* [The task]
The answer must be every line from the entries below that includes "search".

Saved data entries
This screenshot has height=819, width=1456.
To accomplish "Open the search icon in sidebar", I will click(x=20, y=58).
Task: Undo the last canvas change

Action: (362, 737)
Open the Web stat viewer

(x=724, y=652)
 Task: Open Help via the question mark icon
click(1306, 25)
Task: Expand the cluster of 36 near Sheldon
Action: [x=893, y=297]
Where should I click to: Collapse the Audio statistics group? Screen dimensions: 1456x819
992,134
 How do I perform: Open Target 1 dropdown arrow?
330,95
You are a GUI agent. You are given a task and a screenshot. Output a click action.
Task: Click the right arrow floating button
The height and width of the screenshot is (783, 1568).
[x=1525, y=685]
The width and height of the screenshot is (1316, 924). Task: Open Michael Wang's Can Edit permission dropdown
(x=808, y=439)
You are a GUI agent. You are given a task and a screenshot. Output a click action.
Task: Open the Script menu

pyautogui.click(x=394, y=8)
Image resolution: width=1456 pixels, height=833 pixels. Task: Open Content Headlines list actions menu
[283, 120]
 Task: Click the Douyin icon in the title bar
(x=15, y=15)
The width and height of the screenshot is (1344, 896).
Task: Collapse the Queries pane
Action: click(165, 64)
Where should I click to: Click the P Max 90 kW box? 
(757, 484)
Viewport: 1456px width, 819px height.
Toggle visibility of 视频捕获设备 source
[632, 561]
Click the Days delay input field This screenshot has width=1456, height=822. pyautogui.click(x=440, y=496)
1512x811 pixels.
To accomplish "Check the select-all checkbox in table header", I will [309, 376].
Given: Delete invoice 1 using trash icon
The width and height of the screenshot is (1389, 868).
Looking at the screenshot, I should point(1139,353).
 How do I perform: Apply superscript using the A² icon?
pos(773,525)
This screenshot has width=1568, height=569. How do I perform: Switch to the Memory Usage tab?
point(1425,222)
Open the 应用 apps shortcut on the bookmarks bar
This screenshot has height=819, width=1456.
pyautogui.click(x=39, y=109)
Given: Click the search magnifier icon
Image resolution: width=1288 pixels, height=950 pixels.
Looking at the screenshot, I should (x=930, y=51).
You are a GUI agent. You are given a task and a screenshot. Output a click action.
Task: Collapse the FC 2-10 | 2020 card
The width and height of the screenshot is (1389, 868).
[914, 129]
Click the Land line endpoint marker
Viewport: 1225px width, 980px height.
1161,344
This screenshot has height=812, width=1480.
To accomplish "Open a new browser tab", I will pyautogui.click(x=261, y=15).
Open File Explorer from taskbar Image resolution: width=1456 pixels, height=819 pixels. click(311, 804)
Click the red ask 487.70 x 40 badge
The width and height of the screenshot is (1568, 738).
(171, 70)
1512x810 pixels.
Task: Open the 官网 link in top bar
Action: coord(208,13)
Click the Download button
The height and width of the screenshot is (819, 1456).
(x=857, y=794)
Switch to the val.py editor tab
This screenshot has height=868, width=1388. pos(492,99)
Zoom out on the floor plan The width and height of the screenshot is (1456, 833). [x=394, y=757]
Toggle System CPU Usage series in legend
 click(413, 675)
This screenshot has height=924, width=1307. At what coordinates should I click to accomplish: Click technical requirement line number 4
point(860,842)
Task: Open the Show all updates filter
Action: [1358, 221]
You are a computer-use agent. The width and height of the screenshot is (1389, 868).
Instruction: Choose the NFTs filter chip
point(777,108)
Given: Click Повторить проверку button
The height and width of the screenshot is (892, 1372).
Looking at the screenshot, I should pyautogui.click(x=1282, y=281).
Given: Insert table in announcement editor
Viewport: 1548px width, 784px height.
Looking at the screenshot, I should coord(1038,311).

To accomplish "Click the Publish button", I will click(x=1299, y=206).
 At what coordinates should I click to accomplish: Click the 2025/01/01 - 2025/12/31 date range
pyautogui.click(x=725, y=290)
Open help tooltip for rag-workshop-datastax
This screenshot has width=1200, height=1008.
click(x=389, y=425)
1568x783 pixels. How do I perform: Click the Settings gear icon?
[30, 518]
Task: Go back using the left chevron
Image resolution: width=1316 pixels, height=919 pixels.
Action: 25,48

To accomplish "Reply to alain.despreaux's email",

* [Task result]
To accomplish "Open the search icon in sidebar", I will click(x=20, y=58).
Given: Click the search magnifier icon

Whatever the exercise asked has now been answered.